The
teacher asked each student in the class to write an essay about
their pet, and two little girls who were twins turned in identical
essays about their puppy. When asked why the essays were exactly
alike, they replied that they were both about the same puppy.
Unless
there is collusion, no two people, not even identical twins, will
say exactly the same thing about anything. God has made us each
a distinct individual, and although different, yet each in his own
way can serve. As God said of Paul, so it applies to us as well,
that each of us is to be ”His witness unto all men.” No two witnesses
seeing the same accident will give the exact same account anymore
than two little girls working independently will write the same
essay about the same puppy. In spite of their differences, true
witnesses will agree and confirm the facts, but a skillful lawyer
can trip up a false witness. 1n the case of those who testified
at Christ’s trial, ”many bear false witness against him, but their
witness agreed not together.”
Now
we are all witnesses, our life is a trial, and we are testifying
every day. We can be willing witnesses, or like the Jews of old
who were God’s witnesses even in their disobedience, we can help
prove the truth of God’s prediction that ”there shall be false teachers
among you, who privily shall bring in damnable heresies.” ”Of your
own selves,” warns Paul, ”shall men arise, speaking perverse things,
to draw away disciples after them.”
What kind of witnesses are we? When a certain number of facts are
known, the testimony of the witness can be tested to determine whether
or not he is telling the truth. John exhorts us to try the spirits
whether they are of God, because many false prophets are gone into
the world. John proceeds to give us the test to apply to determine
whether a witness is true or false, and says that ”hereby know we
the spirit of truth and the spirit of error.”

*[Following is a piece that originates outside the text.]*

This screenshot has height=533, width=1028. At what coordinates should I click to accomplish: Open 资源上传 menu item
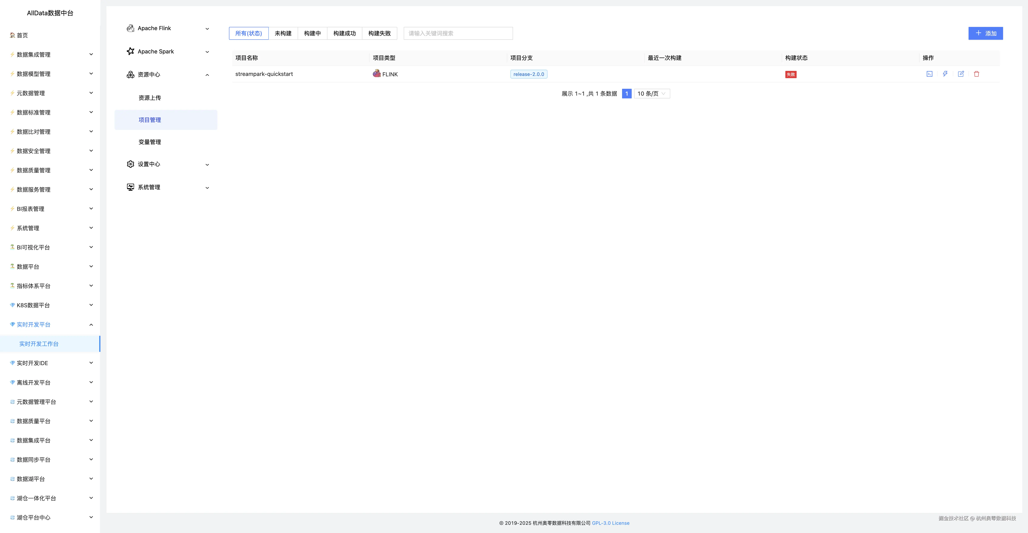click(x=150, y=98)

It is important that we each keep alert to the facts so that we
may easily discern the true witness from the false. It is also important
that we each make sure that not only is our testimony true, but
that we are always prepared to give an answer for the hope that
is within us.
An
ignorant witness is no witness at all. If we were present at an
accident or scene of a crime and slept through the whole thing,
we could not be of any help. Neither can we be a true and faithful
witness for Christ if we are not aware of the facts concerning his
life, his sacrifice, his return, or his commandments.
”Oh, you’re a Christadelphian; now just what do they believe?” someone
asks. Are we ready to testify? Or are we ashamed, either of our
own ignorance or of Christ himself? ”Whosoever therefore shall be
ashamed of me and of my words in this adulterous and sinful generation;
of him also shall the Son of man be ashamed, when he cometh in the
glory of his Father with the holy angels.”
No two people will say exactly the same thing, but we should all
be ready, willing, and able to be true and faithful witnesses and
”give to every man that asketh us a reason of the hope that is in
us with meekness and fear.”
With
God there is no ”Fifth Amendment.” Not even ignorance can be used
as an excuse. We are witnessing every day, either by what we do
or do not do” either by our acts of faith, or the lack of them,
either by giving an answer or being ashamed of him. The big question
that will be answered by the judge of all the earth very soon is,
”Just what kind of witnesses are we?”